This week, SJW Robotics, a maker of robotic kitchen technology, publicly demoed its robotic kitchen prototype for the first time.
When we first covered SJW earlier this year, the company was still keeping the cooking robot under wraps since patents had yet to be filed. With all their patent applications in the mail, I caught up with company CEO Nipun Sharma on a zoom call to get a virtual walkthrough of the Toronto-based company’s first product, a robotic wok-centered kitchen and consumer-facing kiosk called RoWok.
Sharma started by punching in his order on a large touch screen on the front of the large kiosk. Once entered, the robot got to work by dropping pre-cut ingredients such as chicken cubes, green onions and julienne carrots from segmented storage siloes in customized proportions onto a perforated steel tray. The tray shuttled through a steam tunnel via a conveyor belt (“like a car in a carwash.”). Once warmed, the food was dropped into an oiled wok for cooking. After it was cooked, the food was put into a bowl, sauces added, and then the meal was prepped for serving. Currently the robot has a station for humans to put the bowled food on a counter, but Sharma says the plan is integrate cubbies where the prepared meals can be placed for pickup by the customer.
According to Sharma, it takes about 80-90 seconds for each meal to be prepared and cooked. The current prototype has two woks in it, but the plan is to eventually have six woks and reach a throughput of about 60 meals per hour.
The system can hold enough ingredients in the siloes for up to 320 meals total before they need to be refilled. And because the system is entirely autonomous and can operate without a human, it closely monitors the ingredient inventory levels and can even create special promotions if, say, chicken or another ingredient is set to expire within the next 24 hours.
When I asked Sharma how he came up with the idea for a fully autonomous wok-centered kitchen, he told me the idea came to him after he had trouble finding a skilled wok cook for on a restaurant concept he was developing for Canadian grocery chain Loblaws.
“A wok is a specialized skill, and it’s hard to find people to do it,” Sharma said. “So everything I’ve done, this was my bottleneck. I’m like, I wish there was a way to automate the wok system.”

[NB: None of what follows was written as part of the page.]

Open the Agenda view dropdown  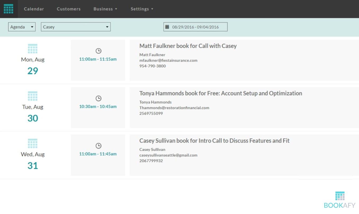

But there wasn’t, so he decided to build one. And the first thing he did was to start to put together a team of experts and they would build one. His first addition was adding a CTO in Brian Walker, who had been a long-time executive at automotive supplies conglomerate Magna International.
Sharma said they are currently in talks with one of the world’s largest airport food service concessionaires and he hopes to have a RoWok in an airport sometime in 2022. He said now that the company has demoed the RoWok, the company will begin the process or raising its Series A and begin engaging with a manufacturer that Sharma says “will mostly likely be in Atlanta.”
RoWok is the latest in a long-line of fully automated robotic kitchens that are in development. Last month we heard about Nommi, and we’ve also been watching as Hyper Robotics, RoboEatz, Mezli, Now Cuisine, Cala and others slowly but surely bring their robotic kitchen concepts to market. With all this activity, it’s looking like 2022 could be the year of the automated robotic kiosk.